Jesús ha venido a formar una comunidad unida, que
integre a todos, que no permita que nadie se sienta excluido ni nadie se sienta
superior a los demás; todos unidos, con Él en el centro, en la misma casa, en
la misma mesa.
Leví estaba en su banco de publicano, inmóvil como el paralítico
(del pasaje anterior, Mc 2, 1-12), inmerso en su trabajo sucio: cobraba
impuestos y se enriquecía haciendo trampas. Es difícil que un rico entre el
reino. Pero para Dios nada es imposible. La mirada de Jesús rehabilita a Leví,
le hace sentirse valioso, que cuenta con él.
Pero este gesto de Jesús, tan humano, resulta provocador. Ningún judío decente se juntaba
con publicanos. Sin embargo, Jesús no sólo se acerca a Leví sino que lo llama a
formar parte de su grupo de íntimos. Y, lo que es peor, va a aceptar ir, junto
con sus discípulos, a sentarse a la mesa con “muchos publicanos y gente de mal
vivir”. Los seguidores de Jesús toman conciencia de que el Dios que viene a
ellos en la persona de Jesús no es el dios excluyente y discriminador del
judaísmo fariseo. El Dios revelado en Jesús es un Dios de misericordia, que
acoge a los perdidos y los rehabilita.
El relato se centra luego en el símbolo del banquete. El anuncio profético del Reino como un
banquete que Dios tendrá preparado para sus elegidos había cargado de
simbolismo el acto natural del comer en la cultura judía: no sólo celebraban
anualmente la comida del cordero como el memorial de la liberación de Egipto, sino
que los
banquetes festivos en general eran expresión de valores compartidos; en ellos se
oraba, se establecían alianzas, se restablecían amistades, se forjaba la unión
y, sobre todo, se hacía presente el Reino mesiánico.
En él Dios comía con sus elegidos, lo
otros quedaban excluidos. Pensando en esto, el judío sólo podía sentarse a la
mesa con aquellos que podían ser contados entre los elegidos por Dios para su
banquete. “Que ningún pecador o gentil, ni cojo o manco o herido por Dios en su
carne tenga parte en la mesa de los elegidos”, decía la regla puritana de
Qumram.
Jesús cambia esta mentalidad. Los
pecadores no se han de evitar como si fuesen apestados. Jesús es enviado para
reconciliar, integrar y unir. Más aún, en su forma de actuar se ve que Dios se
acerca a los excluidos, incluso a los pecadores públicos. Entre estos últimos
destacan sin duda los publicanos por su odioso oficio de recaudadores de los
impuestos para los romanos y porque, generalmente, lo practicaban de manera
fraudulenta.
Los seguidores de Jesús toman conciencia:
la comunidad cristiana está formada por pecadores que han sido tocados por la
misericordia de Dios en Jesucristo. Cada miembro de la comunidad puede verse en
Leví el publicano, o entre los pecadores invitados a la mesa. La comunidad, por
tanto, no puede excluir ni hacer discriminaciones; debe revelar siempre el
rostro misericordioso del Dios de Jesús.
El relato acaba con estas palabras: Yo no he venido a llamar a los justos sino a
los pecadores. Los “justos”, satisfechos de sí mismos, no quieren cambiar. Los
pecadores, que reconocen que su pasado
los oprime, y se muestran dispuestos a iniciar una nueva vida, a esos los busca
el Señor.
El contenido simbólico del banquete lo
revive el cristiano en la Eucaristía, en la que Cristo se hace presente, y se anticipa
de manera eficaz la nueva humanidad reconciliada.

--------------------

TAREAS DEL EJERCICIO>
1. Edita el pasaje del texto sobre Leví que empieza por "En él Dios comía" y sigue hasta "fraudulenta.". Escríbelo de nuevo con "leprosos" en lugar de "apestados".
2. Responde estas preguntas a partir del texto sobre Leví:
(a) ¿Qué hacía Leví en su trabajo de publicano?
(b) ¿Qué comida celebraban anualmente los judíos como memorial de la liberación de Egipto?
(c) ¿En qué revive el cristiano el contenido simbólico del banquete?

INFORMACIÓN PROPORCIONADA>

--------------------

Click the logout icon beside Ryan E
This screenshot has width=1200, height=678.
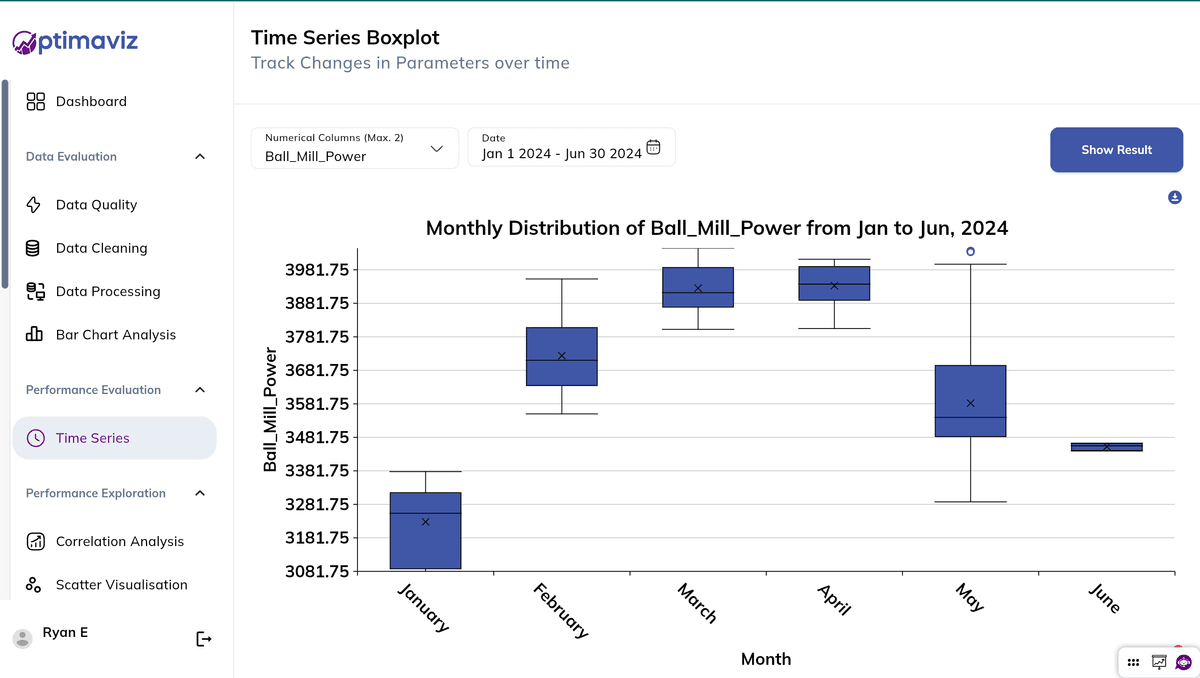[204, 639]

--------------------

RESULTADOS DEL EJERCICIO>
1.
En él Dios comía con sus elegidos, lo
otros quedaban excluidos. Pensando en esto, el judío sólo podía sentarse a la
mesa con aquellos que podían ser contados entre los elegidos por Dios para su
banquete. “Que ningún pecador o gentil, ni cojo o manco o herido por Dios en su
carne tenga parte en la mesa de los elegidos”, decía la regla puritana de
Qumram.
Jesús cambia esta mentalidad. Los
pecadores no se han de evitar como si fuesen leprosos. Jesús es enviado para
reconciliar, integrar y unir. Más aún, en su forma de actuar se ve que Dios se
acerca a los excluidos, incluso a los pecadores públicos. Entre estos últimos
destacan sin duda los publicanos por su odioso oficio de recaudadores de los
impuestos para los romanos y porque, generalmente, lo practicaban de manera
fraudulenta.

2.
(a) Cobraba impuestos y se enriquecía haciendo trampas.
(b) La comida del cordero.
(c) En la Eucaristía.